===== 原文 =====

利用SPI编写类似sockscap的代理工具

 

最近帮一个朋友实现sockscap的socks V5代理功能，sockscap貌似是通过API HOOK实现，一开始我便尝试这种方式，遇到各种麻烦的问题，还是用SPI的LSP来试试吧。

SPI的出现其实就是微软为了方便程序员对网络API的各种HOOK，从而省去一些麻烦，然而相对的也会增加不少问题。对于SPI中的LSP这种分层的结构，可以很好的使用强盗手法将自己当作老大放在最上层，但是，如果有其他程序也使用同样的手法，那么就会产生冲突了。

好吧进入正题。。。

 

一、LSP的安装，先抛开socks代理不说

1、构造自己的LSP，并安装之；

2、遍历已有 服务提供者，找到刚安装的LSP入口ID；

3、构造自己的协议链，并安装之；

4、对所有协议链进行排序，并将我们的协议链放到最上面。

===== 所给列表 =====

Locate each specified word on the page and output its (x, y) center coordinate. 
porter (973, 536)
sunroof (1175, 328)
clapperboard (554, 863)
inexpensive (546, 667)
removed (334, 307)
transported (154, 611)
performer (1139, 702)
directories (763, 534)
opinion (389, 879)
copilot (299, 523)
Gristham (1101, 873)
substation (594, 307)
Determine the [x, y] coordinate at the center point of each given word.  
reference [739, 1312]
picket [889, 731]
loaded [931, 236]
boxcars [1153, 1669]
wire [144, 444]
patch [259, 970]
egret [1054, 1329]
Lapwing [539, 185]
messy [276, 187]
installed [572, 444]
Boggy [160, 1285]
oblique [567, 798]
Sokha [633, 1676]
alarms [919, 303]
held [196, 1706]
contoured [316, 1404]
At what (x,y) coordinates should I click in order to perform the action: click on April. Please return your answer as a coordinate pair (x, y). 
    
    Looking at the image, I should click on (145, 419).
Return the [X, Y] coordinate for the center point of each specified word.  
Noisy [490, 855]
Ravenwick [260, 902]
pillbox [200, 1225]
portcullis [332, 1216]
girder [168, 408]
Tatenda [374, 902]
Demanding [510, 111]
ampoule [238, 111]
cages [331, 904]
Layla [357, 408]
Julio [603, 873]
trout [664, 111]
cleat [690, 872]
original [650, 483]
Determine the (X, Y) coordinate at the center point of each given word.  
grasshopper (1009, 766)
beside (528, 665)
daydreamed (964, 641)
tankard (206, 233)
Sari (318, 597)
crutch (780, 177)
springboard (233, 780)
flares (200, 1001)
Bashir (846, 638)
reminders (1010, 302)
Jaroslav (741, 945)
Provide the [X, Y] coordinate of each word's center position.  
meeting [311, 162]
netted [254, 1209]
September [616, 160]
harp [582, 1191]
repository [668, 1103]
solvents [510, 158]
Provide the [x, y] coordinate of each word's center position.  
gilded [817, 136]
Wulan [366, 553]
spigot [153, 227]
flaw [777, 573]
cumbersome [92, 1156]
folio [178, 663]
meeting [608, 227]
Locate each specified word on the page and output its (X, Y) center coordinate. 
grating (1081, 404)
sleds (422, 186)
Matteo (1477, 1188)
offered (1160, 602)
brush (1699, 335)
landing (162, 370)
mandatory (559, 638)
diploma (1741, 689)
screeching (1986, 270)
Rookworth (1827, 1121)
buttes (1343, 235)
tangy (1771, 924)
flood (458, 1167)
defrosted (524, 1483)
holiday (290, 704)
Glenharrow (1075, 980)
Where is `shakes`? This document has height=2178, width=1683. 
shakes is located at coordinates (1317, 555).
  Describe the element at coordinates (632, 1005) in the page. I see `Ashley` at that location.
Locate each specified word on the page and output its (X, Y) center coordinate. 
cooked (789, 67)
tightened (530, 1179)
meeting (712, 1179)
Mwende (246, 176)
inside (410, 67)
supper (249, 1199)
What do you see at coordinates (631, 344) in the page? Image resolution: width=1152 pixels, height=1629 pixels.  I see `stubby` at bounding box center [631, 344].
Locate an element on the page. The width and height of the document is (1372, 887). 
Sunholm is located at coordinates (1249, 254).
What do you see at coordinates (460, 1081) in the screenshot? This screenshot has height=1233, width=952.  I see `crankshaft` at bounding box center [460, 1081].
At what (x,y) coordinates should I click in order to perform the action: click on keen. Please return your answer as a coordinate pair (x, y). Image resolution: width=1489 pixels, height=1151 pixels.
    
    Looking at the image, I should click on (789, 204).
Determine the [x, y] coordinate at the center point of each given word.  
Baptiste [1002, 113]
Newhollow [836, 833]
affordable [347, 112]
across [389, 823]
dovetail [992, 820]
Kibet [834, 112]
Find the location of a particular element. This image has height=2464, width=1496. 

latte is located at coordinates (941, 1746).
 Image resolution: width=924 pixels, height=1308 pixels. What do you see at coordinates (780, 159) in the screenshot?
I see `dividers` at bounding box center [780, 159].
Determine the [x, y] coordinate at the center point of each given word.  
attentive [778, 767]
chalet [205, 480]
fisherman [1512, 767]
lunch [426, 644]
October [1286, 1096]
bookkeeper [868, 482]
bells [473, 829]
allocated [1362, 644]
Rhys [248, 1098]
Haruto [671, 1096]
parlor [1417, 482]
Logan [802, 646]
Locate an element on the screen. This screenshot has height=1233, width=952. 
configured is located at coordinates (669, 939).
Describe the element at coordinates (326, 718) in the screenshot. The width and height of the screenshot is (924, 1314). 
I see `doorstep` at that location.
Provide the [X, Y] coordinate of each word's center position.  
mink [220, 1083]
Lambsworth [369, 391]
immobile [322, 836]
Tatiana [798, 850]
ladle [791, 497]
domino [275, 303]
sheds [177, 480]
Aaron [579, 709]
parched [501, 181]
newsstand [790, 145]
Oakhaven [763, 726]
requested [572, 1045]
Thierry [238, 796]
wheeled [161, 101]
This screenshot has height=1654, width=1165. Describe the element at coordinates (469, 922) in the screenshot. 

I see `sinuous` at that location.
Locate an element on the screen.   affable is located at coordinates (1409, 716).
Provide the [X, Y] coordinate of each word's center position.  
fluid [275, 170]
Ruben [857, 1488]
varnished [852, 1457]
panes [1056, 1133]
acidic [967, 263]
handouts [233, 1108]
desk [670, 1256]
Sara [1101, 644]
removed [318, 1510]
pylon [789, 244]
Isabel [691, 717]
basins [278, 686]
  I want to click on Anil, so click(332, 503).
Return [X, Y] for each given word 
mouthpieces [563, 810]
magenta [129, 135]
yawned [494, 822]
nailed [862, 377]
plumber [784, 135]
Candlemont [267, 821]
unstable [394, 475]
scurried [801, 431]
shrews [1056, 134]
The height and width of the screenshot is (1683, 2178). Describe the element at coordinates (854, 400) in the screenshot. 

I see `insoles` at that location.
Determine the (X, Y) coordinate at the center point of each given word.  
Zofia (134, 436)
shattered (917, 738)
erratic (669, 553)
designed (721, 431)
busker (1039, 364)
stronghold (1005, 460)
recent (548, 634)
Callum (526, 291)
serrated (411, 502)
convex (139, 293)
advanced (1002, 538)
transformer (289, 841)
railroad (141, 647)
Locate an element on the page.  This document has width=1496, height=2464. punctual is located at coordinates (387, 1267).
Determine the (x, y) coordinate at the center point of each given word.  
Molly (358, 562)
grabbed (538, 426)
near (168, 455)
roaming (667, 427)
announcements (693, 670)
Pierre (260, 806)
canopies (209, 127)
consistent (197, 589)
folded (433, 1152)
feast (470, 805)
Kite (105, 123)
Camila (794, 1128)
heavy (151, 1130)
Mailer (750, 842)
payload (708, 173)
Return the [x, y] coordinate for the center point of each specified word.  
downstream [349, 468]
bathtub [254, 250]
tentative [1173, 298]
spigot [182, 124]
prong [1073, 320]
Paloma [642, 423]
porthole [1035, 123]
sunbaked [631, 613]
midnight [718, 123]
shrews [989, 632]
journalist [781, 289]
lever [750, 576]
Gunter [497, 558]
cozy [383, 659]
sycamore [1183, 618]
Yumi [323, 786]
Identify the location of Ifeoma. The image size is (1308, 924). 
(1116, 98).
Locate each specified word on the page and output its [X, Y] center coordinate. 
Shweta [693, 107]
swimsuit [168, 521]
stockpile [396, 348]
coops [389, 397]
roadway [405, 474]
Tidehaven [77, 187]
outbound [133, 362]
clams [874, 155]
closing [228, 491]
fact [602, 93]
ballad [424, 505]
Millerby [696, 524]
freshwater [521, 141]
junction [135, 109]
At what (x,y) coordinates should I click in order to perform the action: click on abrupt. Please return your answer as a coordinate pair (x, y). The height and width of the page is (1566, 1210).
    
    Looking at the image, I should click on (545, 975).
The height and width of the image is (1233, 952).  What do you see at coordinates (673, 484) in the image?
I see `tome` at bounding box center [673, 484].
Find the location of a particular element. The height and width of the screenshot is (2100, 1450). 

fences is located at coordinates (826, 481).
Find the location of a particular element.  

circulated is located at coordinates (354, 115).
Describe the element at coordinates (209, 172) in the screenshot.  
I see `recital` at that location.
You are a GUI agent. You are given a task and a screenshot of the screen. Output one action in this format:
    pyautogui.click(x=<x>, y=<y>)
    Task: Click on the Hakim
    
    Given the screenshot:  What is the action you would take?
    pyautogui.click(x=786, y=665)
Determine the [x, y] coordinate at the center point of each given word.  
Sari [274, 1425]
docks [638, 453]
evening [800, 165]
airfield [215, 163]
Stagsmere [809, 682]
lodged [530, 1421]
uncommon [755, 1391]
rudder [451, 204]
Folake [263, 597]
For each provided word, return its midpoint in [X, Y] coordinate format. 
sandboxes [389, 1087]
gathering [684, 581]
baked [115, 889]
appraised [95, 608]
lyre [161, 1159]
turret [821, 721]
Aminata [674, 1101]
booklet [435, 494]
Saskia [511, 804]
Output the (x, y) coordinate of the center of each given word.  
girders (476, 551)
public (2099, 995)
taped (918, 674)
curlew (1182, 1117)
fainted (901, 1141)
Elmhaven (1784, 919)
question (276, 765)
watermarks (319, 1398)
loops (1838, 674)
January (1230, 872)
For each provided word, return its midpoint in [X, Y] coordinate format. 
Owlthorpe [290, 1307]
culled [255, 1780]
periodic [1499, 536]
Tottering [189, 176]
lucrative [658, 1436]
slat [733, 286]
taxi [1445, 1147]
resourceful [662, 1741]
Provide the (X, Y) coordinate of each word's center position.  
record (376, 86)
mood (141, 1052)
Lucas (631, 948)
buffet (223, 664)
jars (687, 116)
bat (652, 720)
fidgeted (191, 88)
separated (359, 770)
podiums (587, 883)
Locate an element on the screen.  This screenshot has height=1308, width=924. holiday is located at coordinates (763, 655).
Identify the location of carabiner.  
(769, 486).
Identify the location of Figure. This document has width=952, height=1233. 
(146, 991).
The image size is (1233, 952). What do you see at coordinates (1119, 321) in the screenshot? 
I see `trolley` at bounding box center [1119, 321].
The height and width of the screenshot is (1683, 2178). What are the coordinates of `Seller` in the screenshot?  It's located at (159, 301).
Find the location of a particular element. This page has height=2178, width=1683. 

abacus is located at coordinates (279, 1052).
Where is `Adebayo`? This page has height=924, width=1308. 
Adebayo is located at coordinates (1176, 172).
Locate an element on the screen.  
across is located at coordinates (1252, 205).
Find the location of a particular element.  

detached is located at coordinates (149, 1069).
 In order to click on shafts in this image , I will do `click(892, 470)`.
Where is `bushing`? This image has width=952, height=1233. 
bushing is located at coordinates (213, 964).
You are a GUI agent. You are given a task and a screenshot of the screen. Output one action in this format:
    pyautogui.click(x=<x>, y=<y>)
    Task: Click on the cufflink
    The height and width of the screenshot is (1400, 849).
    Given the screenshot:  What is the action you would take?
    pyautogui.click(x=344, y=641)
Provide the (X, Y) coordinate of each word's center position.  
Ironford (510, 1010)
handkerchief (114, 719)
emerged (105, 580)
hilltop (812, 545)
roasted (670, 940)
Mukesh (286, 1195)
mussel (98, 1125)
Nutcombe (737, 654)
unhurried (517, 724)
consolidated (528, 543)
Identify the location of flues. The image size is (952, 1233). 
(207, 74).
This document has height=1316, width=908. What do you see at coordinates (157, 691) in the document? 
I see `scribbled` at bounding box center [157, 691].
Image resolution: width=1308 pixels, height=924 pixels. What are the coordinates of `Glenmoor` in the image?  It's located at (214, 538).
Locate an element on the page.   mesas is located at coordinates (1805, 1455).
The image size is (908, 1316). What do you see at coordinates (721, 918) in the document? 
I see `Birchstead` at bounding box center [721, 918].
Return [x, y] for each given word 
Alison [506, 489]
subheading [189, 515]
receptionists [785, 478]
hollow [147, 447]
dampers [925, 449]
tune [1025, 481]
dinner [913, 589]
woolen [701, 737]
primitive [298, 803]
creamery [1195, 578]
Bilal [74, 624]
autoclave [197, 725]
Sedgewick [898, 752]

=====

- 任务: 根据原文，安装LSP的第四步要做什么？

- 书面回答: 对所有协议链进行排序，并将自己的协议链放到最上面。